◆ **Raw data**:
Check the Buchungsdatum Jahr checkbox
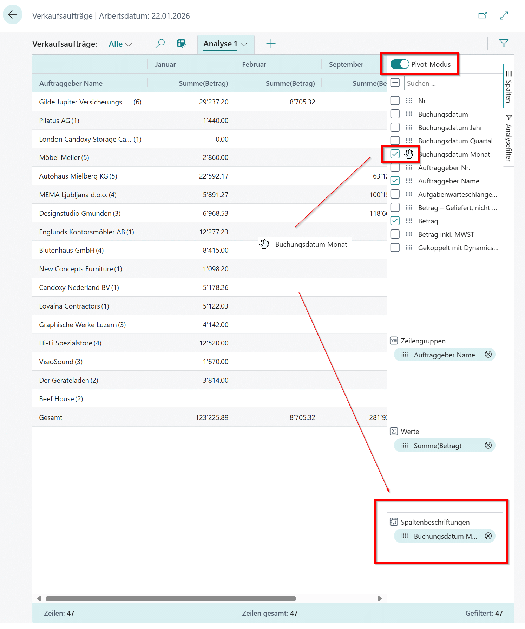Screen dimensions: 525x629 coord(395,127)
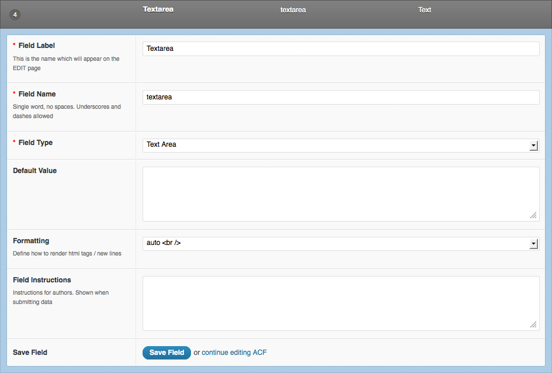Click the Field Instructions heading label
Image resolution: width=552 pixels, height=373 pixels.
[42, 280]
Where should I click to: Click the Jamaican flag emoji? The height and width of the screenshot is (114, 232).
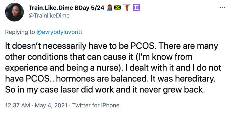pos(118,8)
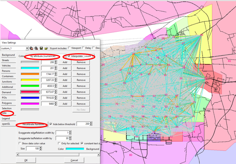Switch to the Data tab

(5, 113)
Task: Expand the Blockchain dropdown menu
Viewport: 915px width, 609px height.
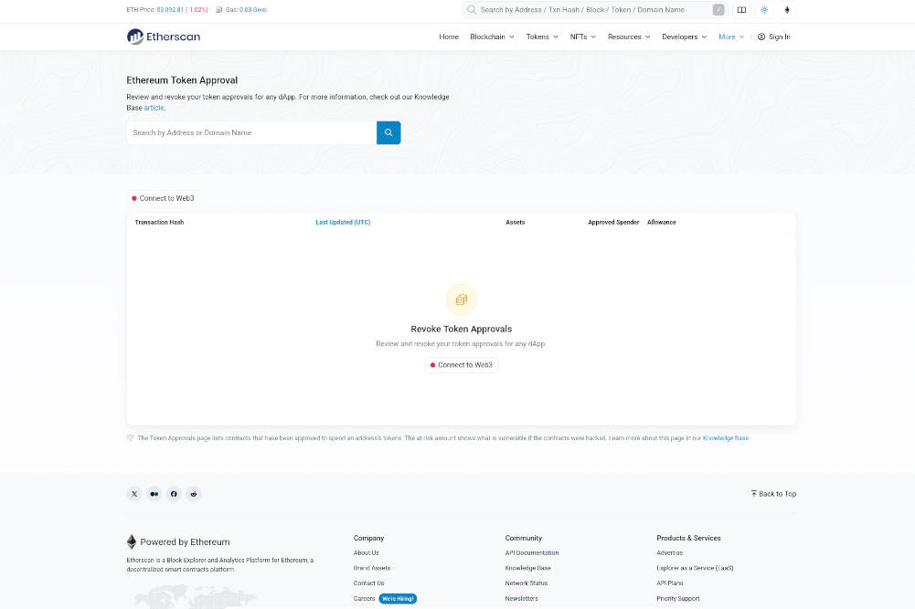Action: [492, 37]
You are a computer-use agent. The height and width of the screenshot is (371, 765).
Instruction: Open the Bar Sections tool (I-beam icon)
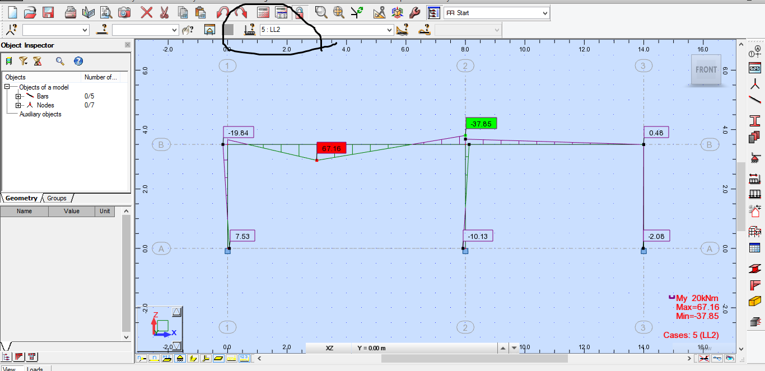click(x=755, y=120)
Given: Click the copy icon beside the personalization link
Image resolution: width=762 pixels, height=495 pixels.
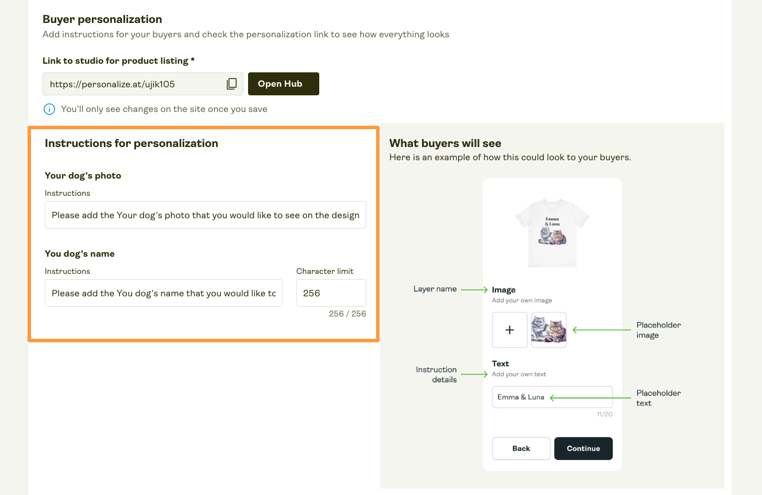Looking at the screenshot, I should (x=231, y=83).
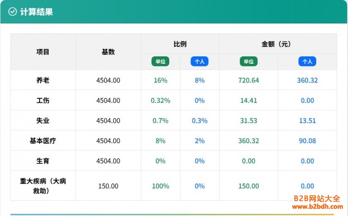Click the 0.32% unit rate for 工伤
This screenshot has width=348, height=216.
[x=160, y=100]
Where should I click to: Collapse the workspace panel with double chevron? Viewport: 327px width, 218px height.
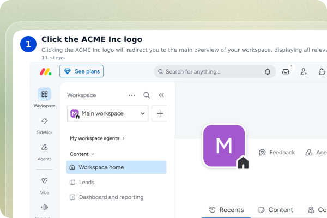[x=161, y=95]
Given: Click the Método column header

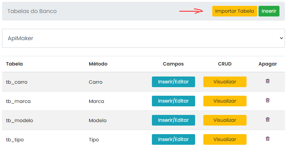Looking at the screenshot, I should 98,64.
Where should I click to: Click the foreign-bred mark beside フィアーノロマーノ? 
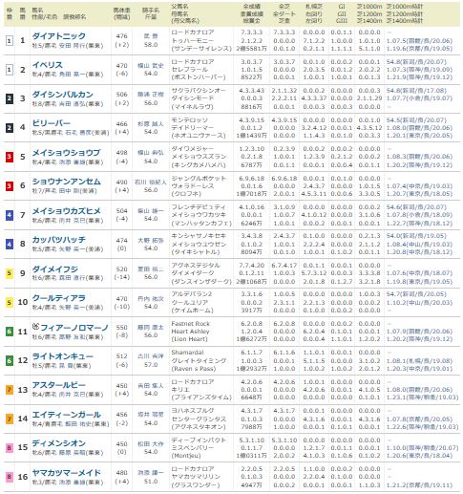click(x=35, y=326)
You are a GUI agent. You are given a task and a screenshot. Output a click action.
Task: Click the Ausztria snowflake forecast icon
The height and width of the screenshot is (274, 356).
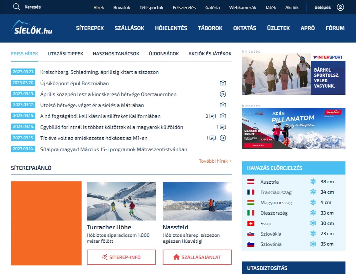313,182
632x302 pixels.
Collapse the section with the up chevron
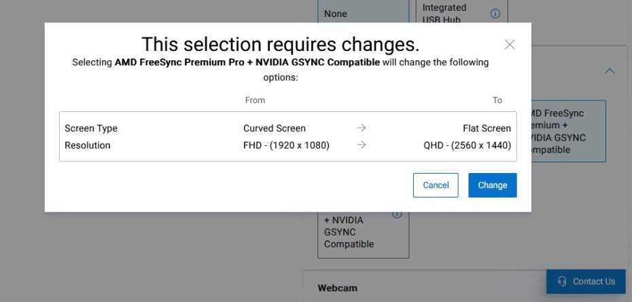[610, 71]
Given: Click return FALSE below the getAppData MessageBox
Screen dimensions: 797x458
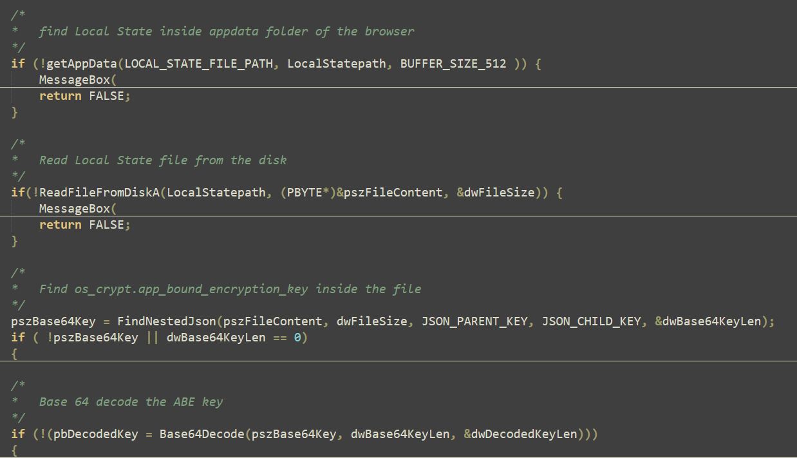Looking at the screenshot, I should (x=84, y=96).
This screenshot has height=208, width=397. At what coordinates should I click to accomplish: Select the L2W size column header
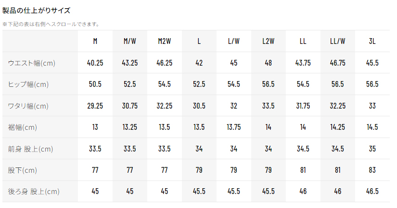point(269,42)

--

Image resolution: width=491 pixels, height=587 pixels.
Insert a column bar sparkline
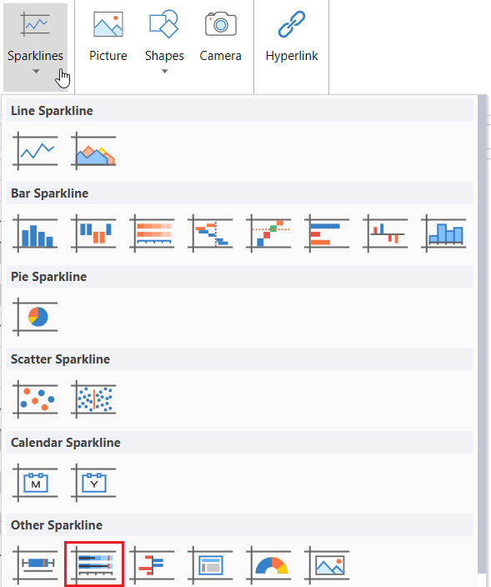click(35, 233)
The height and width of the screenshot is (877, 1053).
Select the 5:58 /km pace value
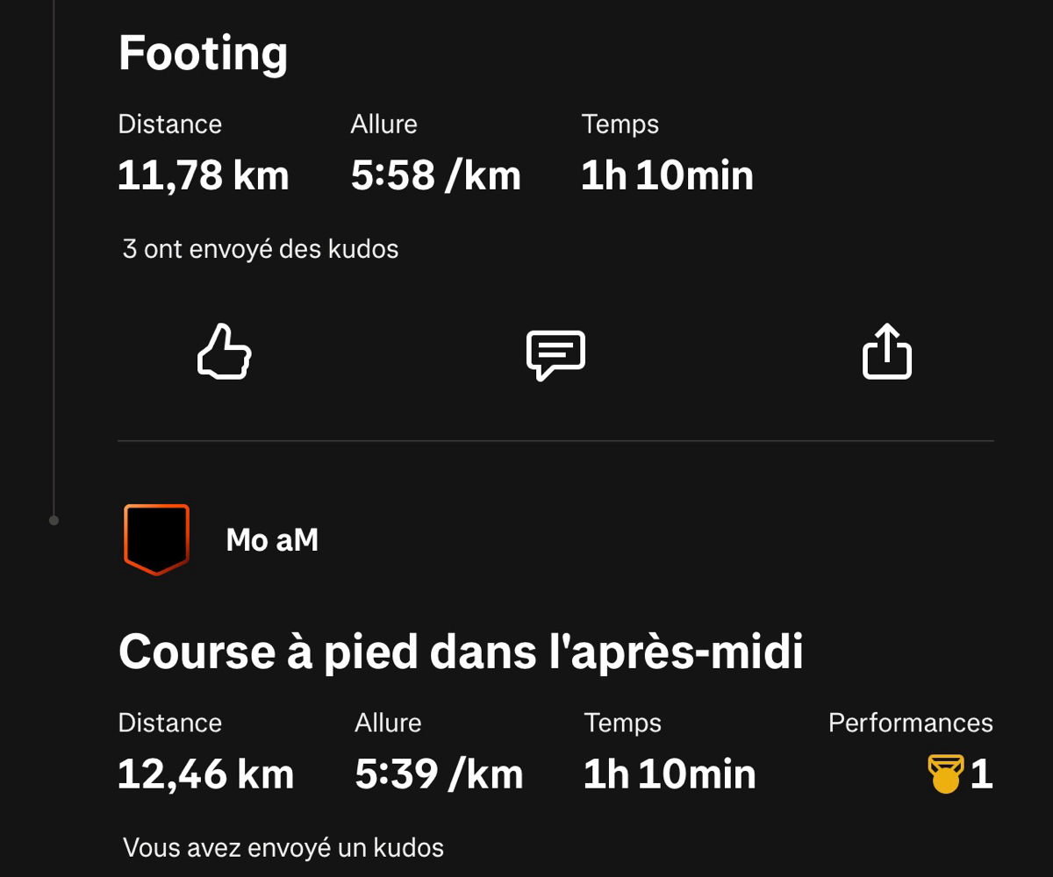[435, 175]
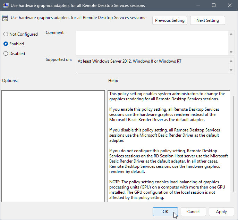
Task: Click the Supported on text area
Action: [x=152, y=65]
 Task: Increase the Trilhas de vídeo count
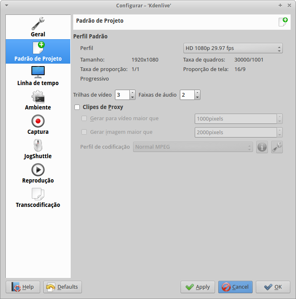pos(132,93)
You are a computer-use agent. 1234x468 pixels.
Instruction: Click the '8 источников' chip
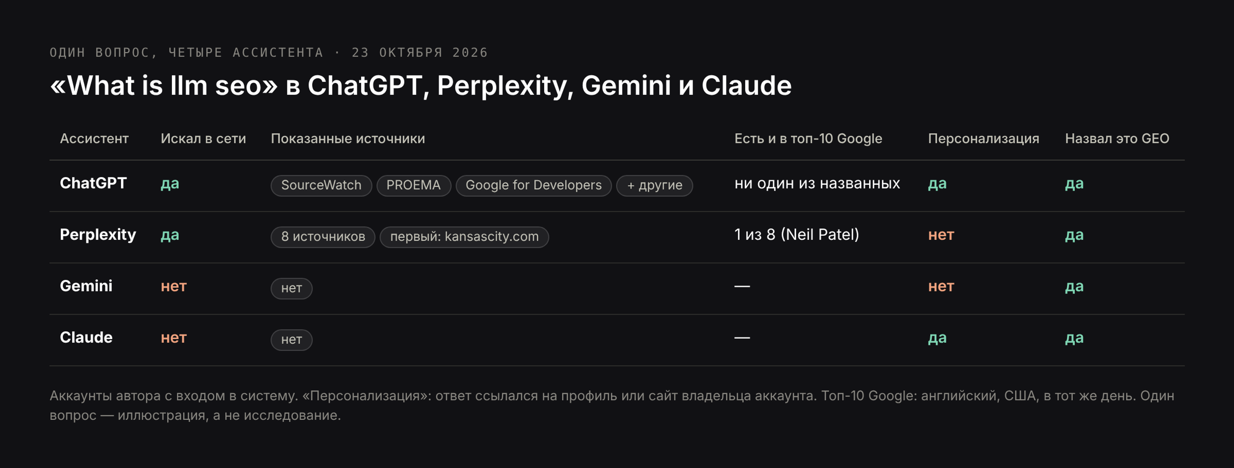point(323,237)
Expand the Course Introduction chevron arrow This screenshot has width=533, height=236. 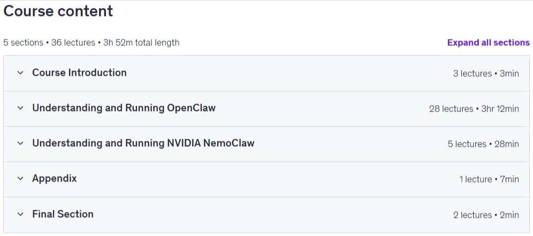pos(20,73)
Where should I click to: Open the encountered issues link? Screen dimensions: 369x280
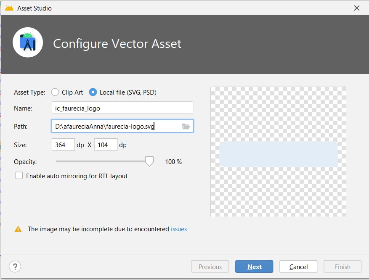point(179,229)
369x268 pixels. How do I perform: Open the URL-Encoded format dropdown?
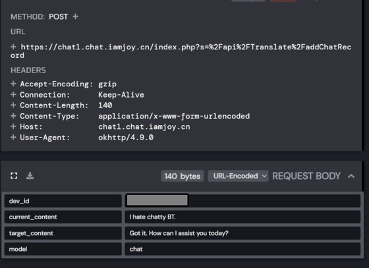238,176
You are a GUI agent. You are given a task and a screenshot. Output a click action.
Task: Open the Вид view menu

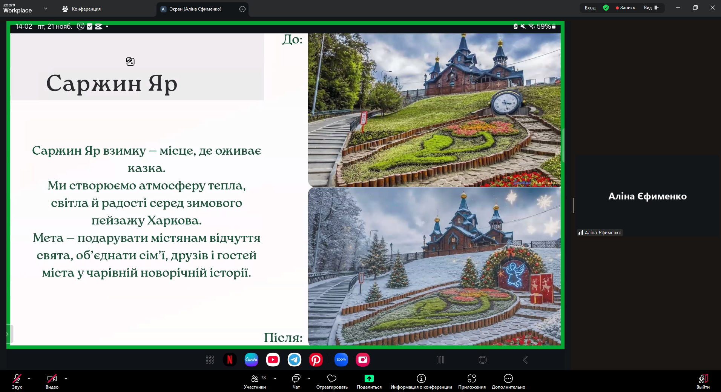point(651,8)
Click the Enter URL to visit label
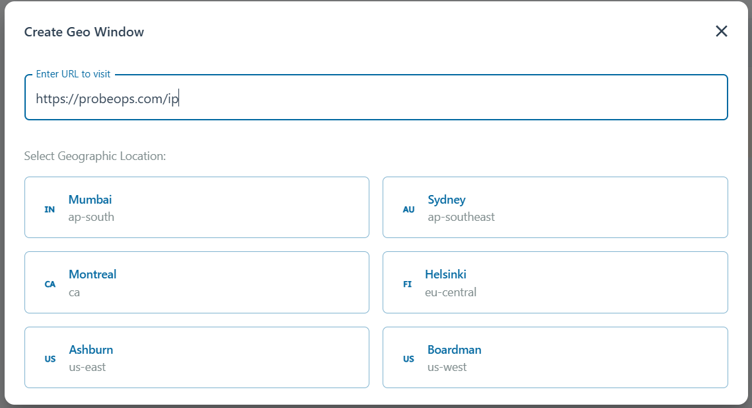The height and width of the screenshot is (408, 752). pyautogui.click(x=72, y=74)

◆ **What is needed**: Say how many lines in the entries above contain the string "computer", offering no other words.

◆ **Answer to the problem**: 2